Stored data entries:
● ● ● ●

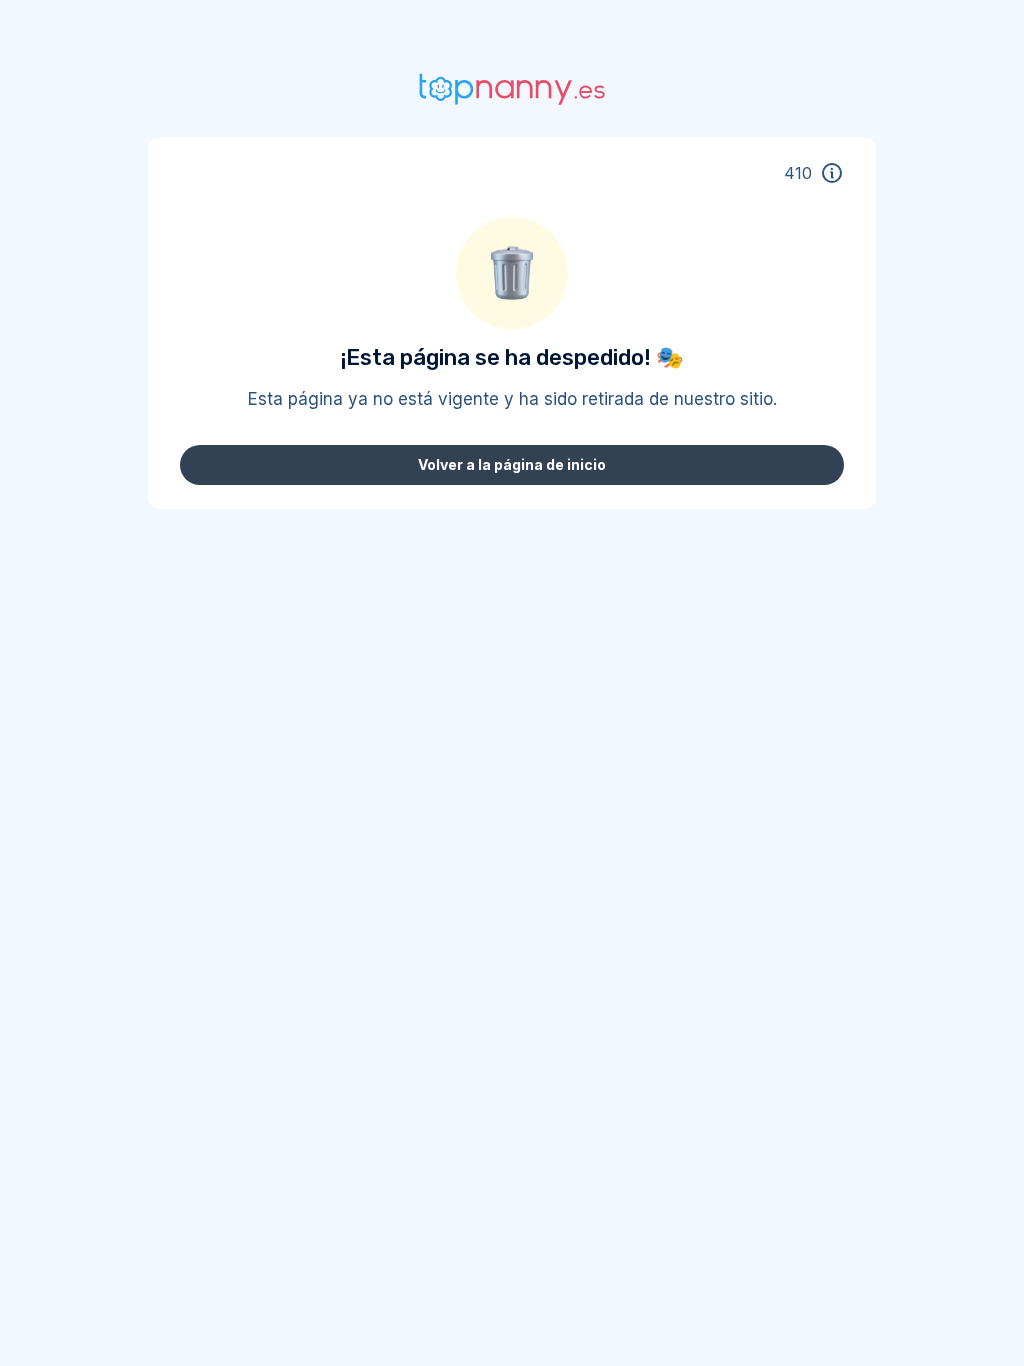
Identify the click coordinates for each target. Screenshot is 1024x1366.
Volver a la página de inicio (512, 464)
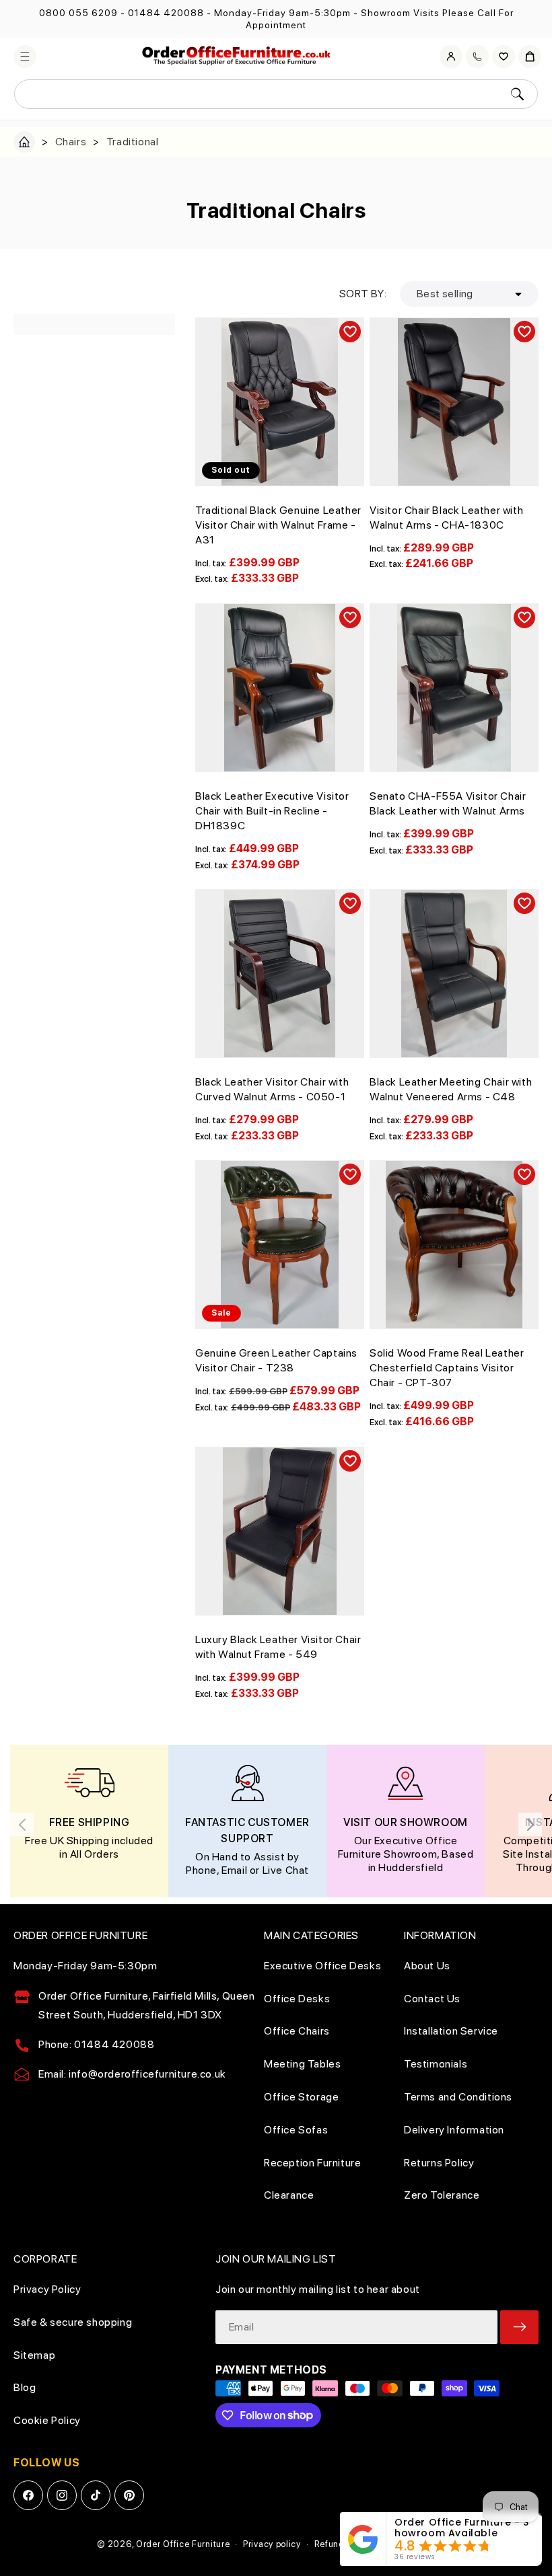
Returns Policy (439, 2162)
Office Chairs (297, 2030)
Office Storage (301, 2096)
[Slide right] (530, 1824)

● ● ● ●

[Your objective] Omit every picture while printing the data word for word.

[Result for this task]
Identify the click coordinates for each target. Screenshot is 1024x1366.
Volver a la página de inicio (512, 464)
Returns Policy (439, 2162)
Office Chairs (297, 2030)
Office Storage (301, 2096)
[Slide right] (530, 1824)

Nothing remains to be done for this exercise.